A proposed ban on texting and driving in Sioux Falls is familiar territory in Aberdeen.
In 2008, Aberdeen tried to ban not only texting but talking on a cell phone while driving. At first the city council supported the ban, then unanimously voted it down.
"Well the early response was almost 100 percent favorable," mayor Mike Levsen said. "But then that changed fairly quickly and it seems as though there was perhaps an organized effort by some professional groups in town to make sure they called up to tell us they did not want it."
And there are differences between the two cities’ plans. Drivers in Sioux Falls wouldn't be able to do things such as text, tweet or e-mail on a digital device. Had the Aberdeen law passed, drivers wouldn't have been able to use phone unless they had some sort of headpiece that let them talk hands free.
But even if Aberdeen's ban were only for things such as texting or sending e-mails, Levsen isn't sure it would have passed anyway.
"We hadn't had all that many years to see the real problem of texting at that point so that probably wouldn't have made a difference even then," Levsen said.
Levsen says the council discussed different options for the ban and arguments surfaced regardless of what was included in it.
If Aberdeen considered now what Sioux Falls is, Levsen isn't sure what the outcome would be.

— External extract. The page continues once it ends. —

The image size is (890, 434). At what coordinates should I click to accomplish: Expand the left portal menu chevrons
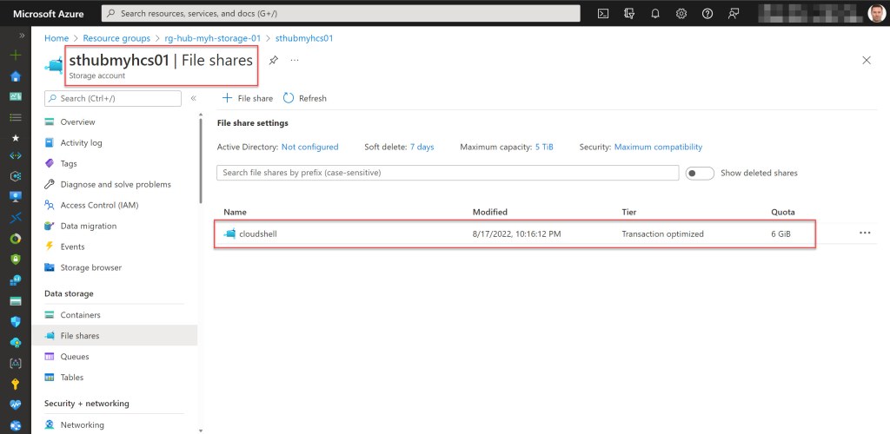[15, 35]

"It would get a lot of council votes. Whether we'd get five, we'd have to see," Levsen said.
He says the main complaint from those supporting the ban in 2008 was drivers not paying attention while using their phones. While opponents said they needed their phones for business purposes.
Levsen says one challenge the city faced when drafting the ordinance is how to define exactly what activities would be banned.